▶ _Try it_
Please return only the lines from the one showing "Task: Click the fire" to the end of the entries, keeping both ends and dropping every picture.

▶ _Given information_
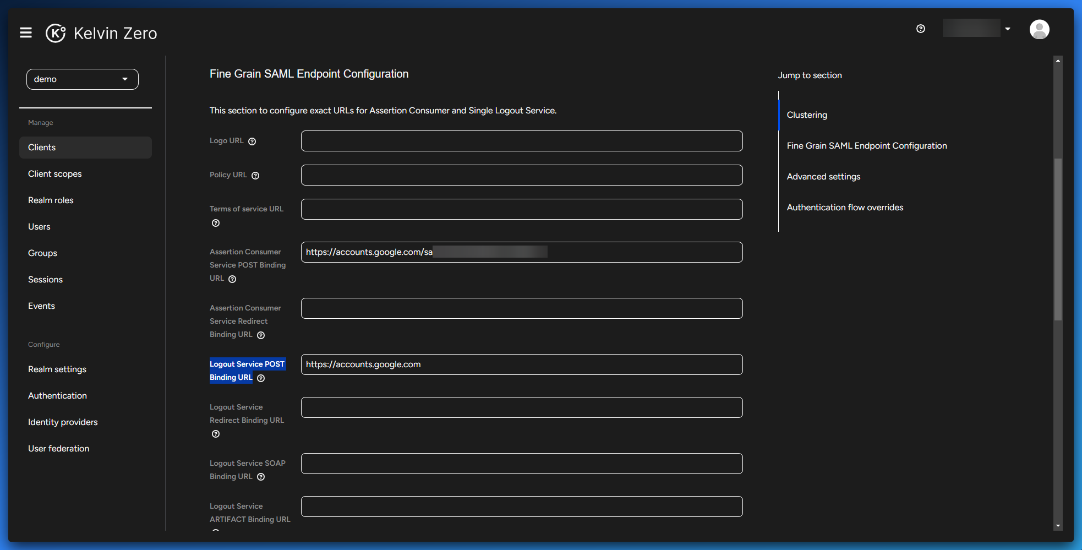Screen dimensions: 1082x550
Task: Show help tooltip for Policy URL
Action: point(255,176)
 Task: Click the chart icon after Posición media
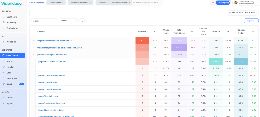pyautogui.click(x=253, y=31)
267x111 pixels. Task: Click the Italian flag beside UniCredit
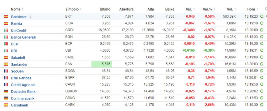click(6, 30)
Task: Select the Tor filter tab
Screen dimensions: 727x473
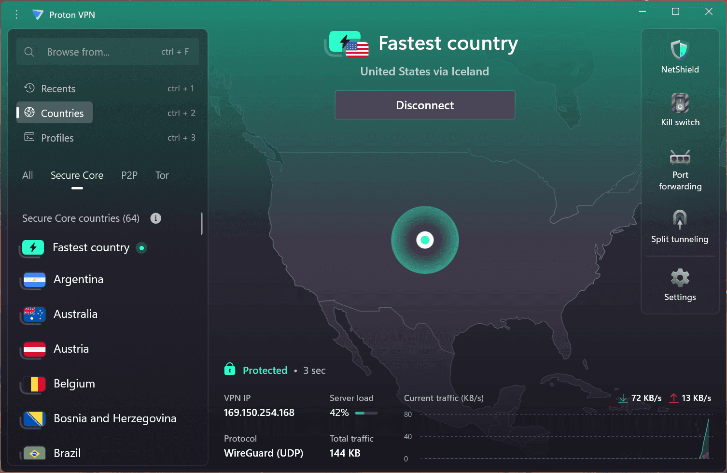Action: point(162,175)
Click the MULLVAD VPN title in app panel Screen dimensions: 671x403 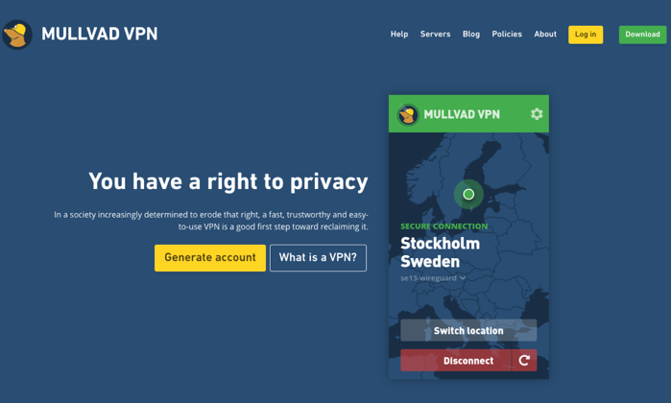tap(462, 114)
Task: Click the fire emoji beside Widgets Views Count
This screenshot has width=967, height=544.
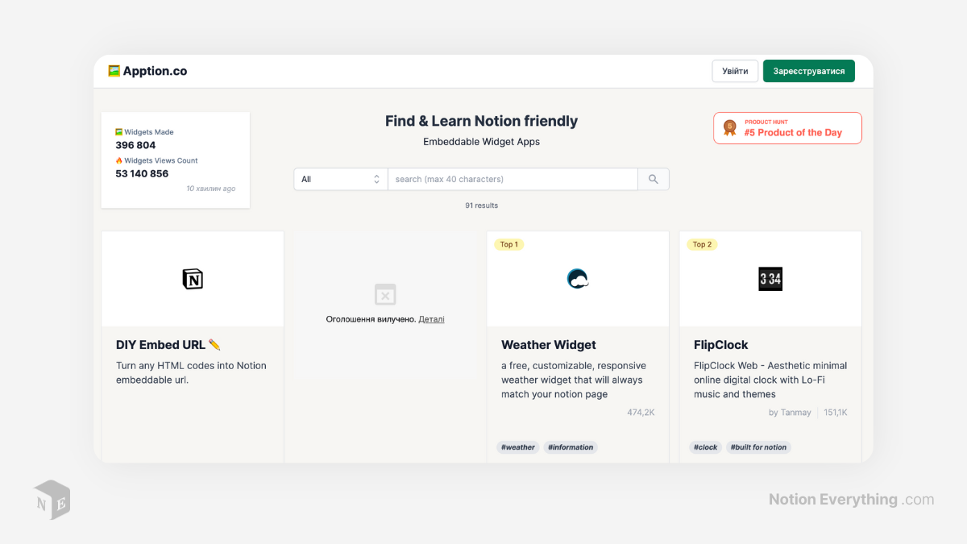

▶ _Solution to this task_
Task: Click the fire emoji beside Widgets Views Count
This screenshot has width=967, height=544.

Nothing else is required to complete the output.